What is distinctive, though, is that our more recent Liturgy (1982) does not necessarily see the work of the Spirit upon those for whom he is invoked as being dependent on the reception of the consecrated elements in the way that our earlier liturgies may have implied. At the very least, these earlier forms focussed on the effects of God’s Spirit on those who receive. In the ’82 rite, the Spirit ‘kindles us’ with the fire of God’s love and ‘renews us’ for the service of God’s Kingdom because we have prayed for that Spirit to descend upon us and because God is faithful in granting such a prayer. However, this insight is not new and I’m grateful for the insights of Lev Gillet in respect of the Orthodox liturgy, where he insists that God can give spiritual gifts to those who never receive the sacramental signs (Orthodox Spirituality, London 1945). The Eucharist is not magic, conjouring up the presence of Christ through a set incantation, but an expression in time and in a particular place of what cannot be contained by time or space. The Eucharist is a door through which we pass into the cosmic work of renewal that is the outpouring of the Father’s love through the working of the Spirit, who makes Christ present to us.
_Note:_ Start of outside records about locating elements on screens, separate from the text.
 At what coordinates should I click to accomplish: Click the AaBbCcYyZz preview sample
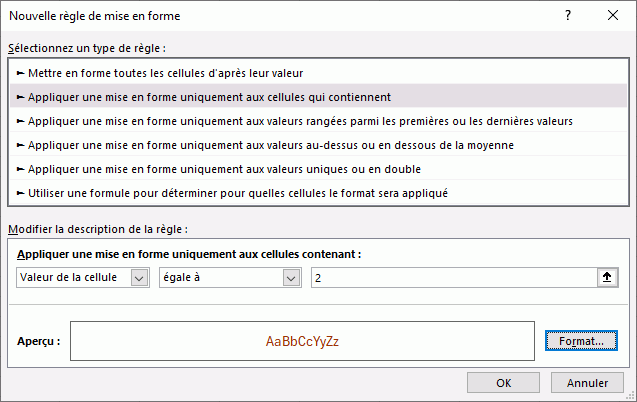point(302,341)
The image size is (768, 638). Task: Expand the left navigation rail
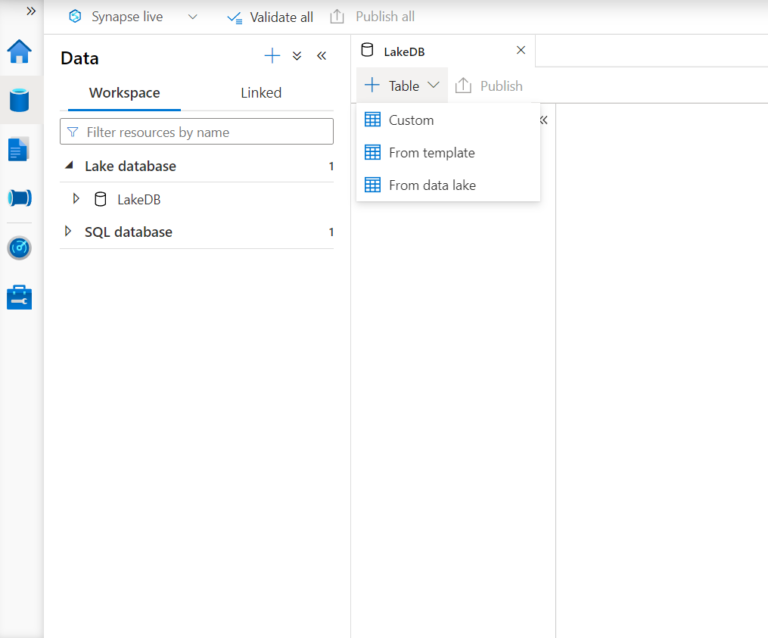click(x=31, y=11)
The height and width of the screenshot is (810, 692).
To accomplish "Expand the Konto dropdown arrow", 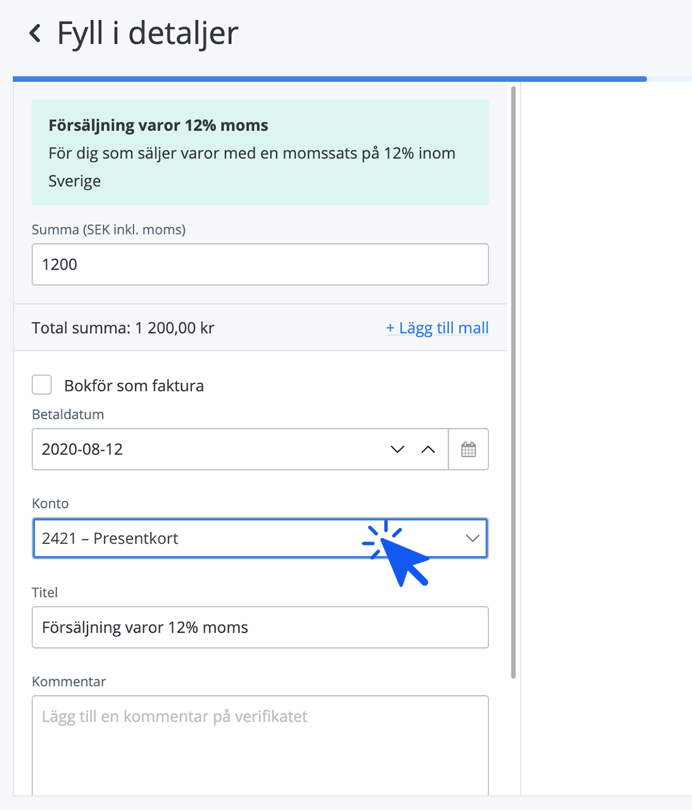I will coord(472,538).
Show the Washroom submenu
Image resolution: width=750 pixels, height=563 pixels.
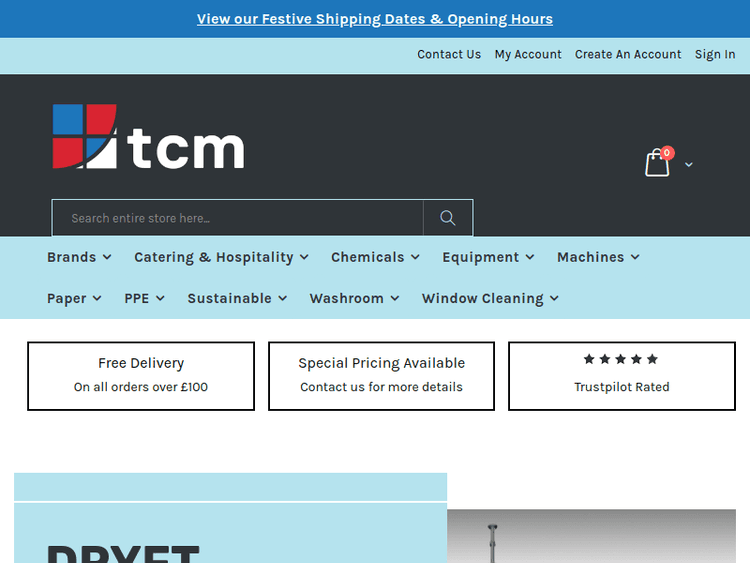point(354,298)
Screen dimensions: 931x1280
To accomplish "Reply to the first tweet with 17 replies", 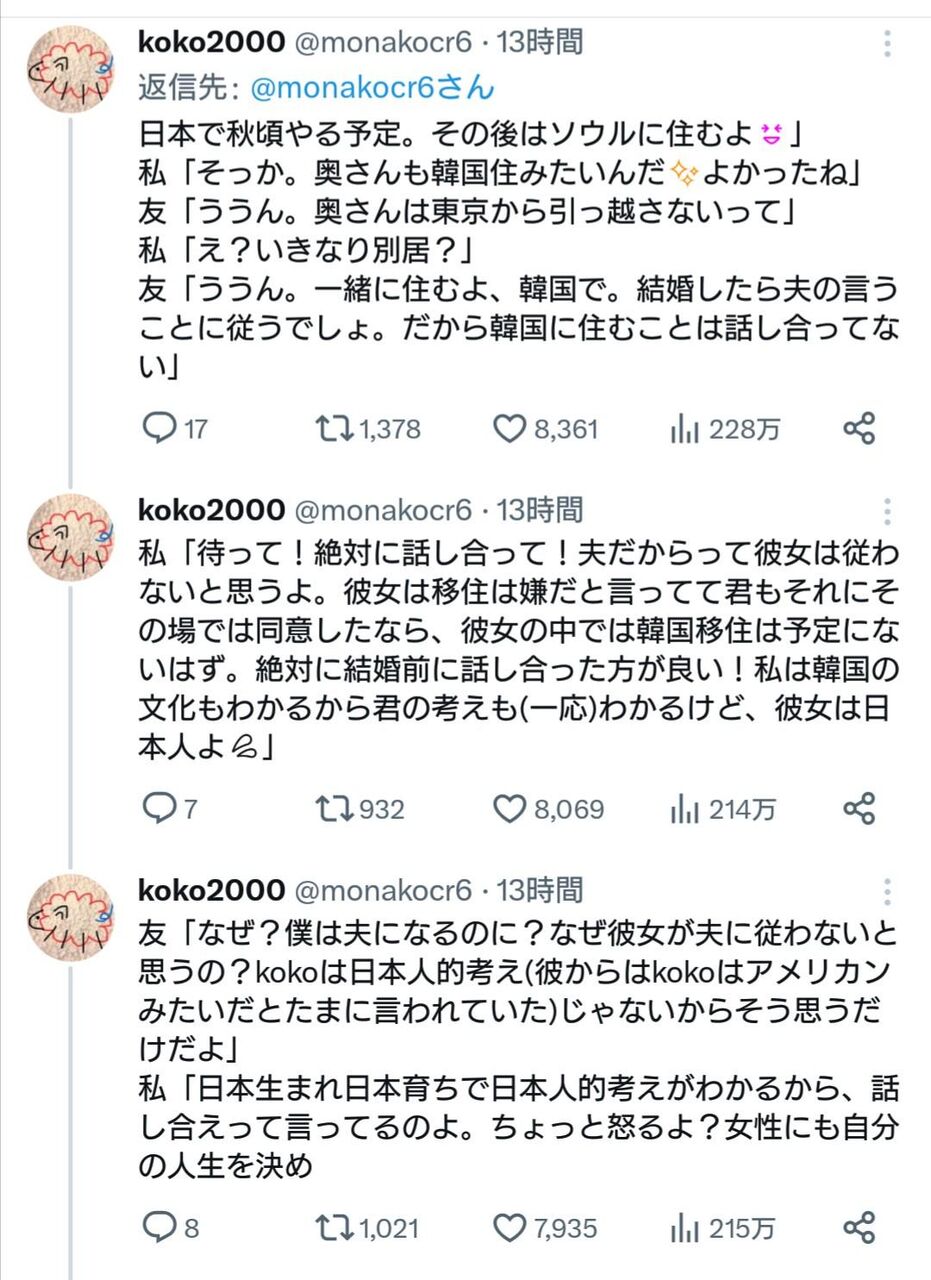I will click(x=159, y=429).
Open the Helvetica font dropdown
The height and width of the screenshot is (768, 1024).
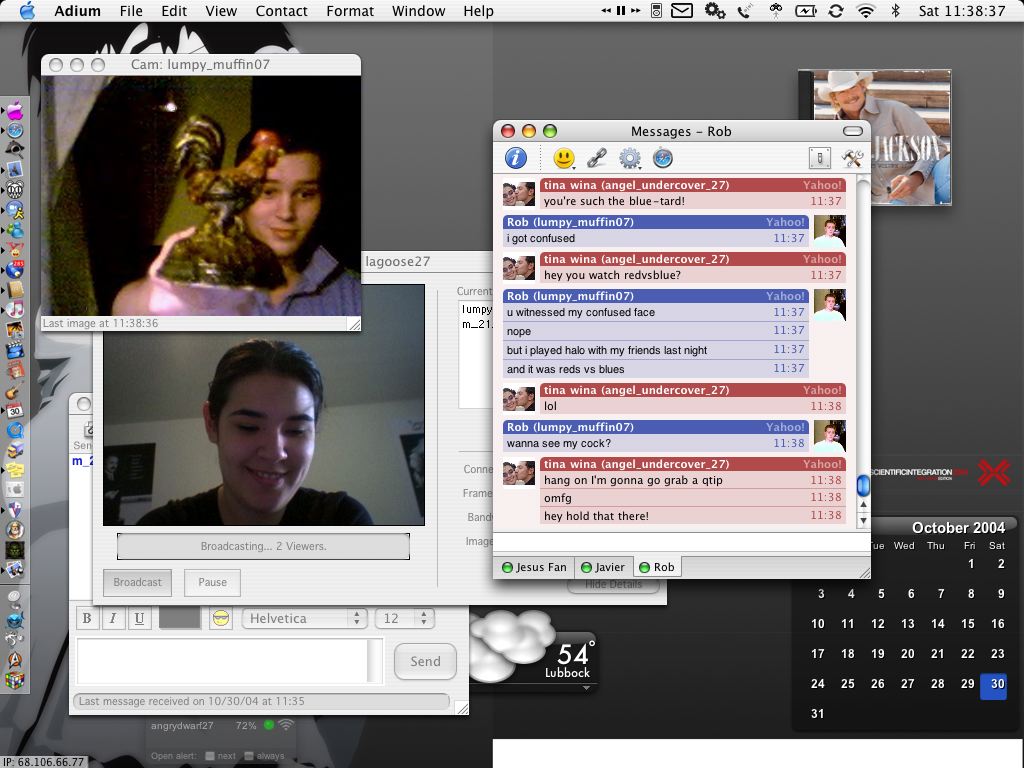tap(304, 619)
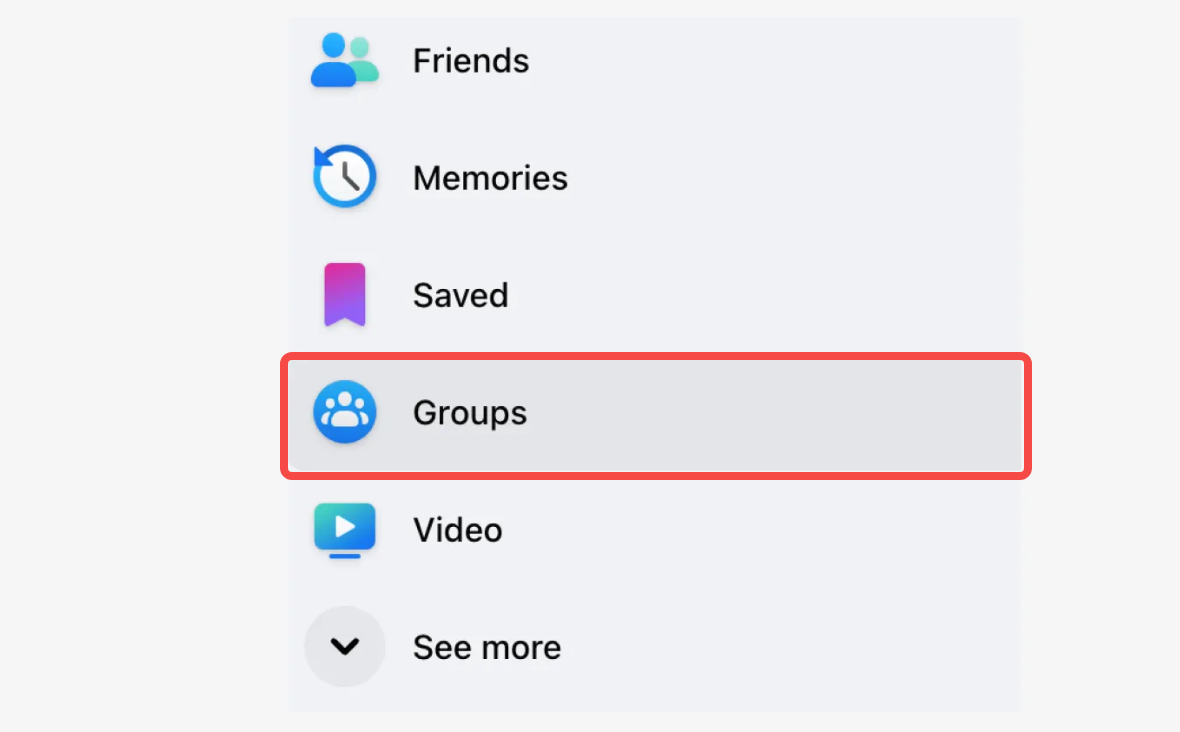Click the Watch play icon beside Video
The height and width of the screenshot is (732, 1180).
[344, 530]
To have the invocation of the Spirit at the heart of our paradigmatic Christian prayer is to recognise the universal nature of what we see in the death and resurrection of Christ. The whole world is reconciled to God in the paschal mystery, not just the lives of believers. Nonetheless, this work of renewal does concern us in our own particularity – it’s not just ‘out there’. Indeed, our point of contact with this universal mystery is the renewal of our own lives through the working of that same Spirit. I suspect there are many ways in which the particular and the universal connect. Among them, surely, is the necessity for inner transformation before any true and lasting change can happen at a communal level. But the activity of God’s life-giving Spirit cannot be limited by the extent to which we are individually transformed. That’s why we don’t just pray for ourselves. Life in the Spirit is a matter of ‘joining in’ with what the life-giving God is doing.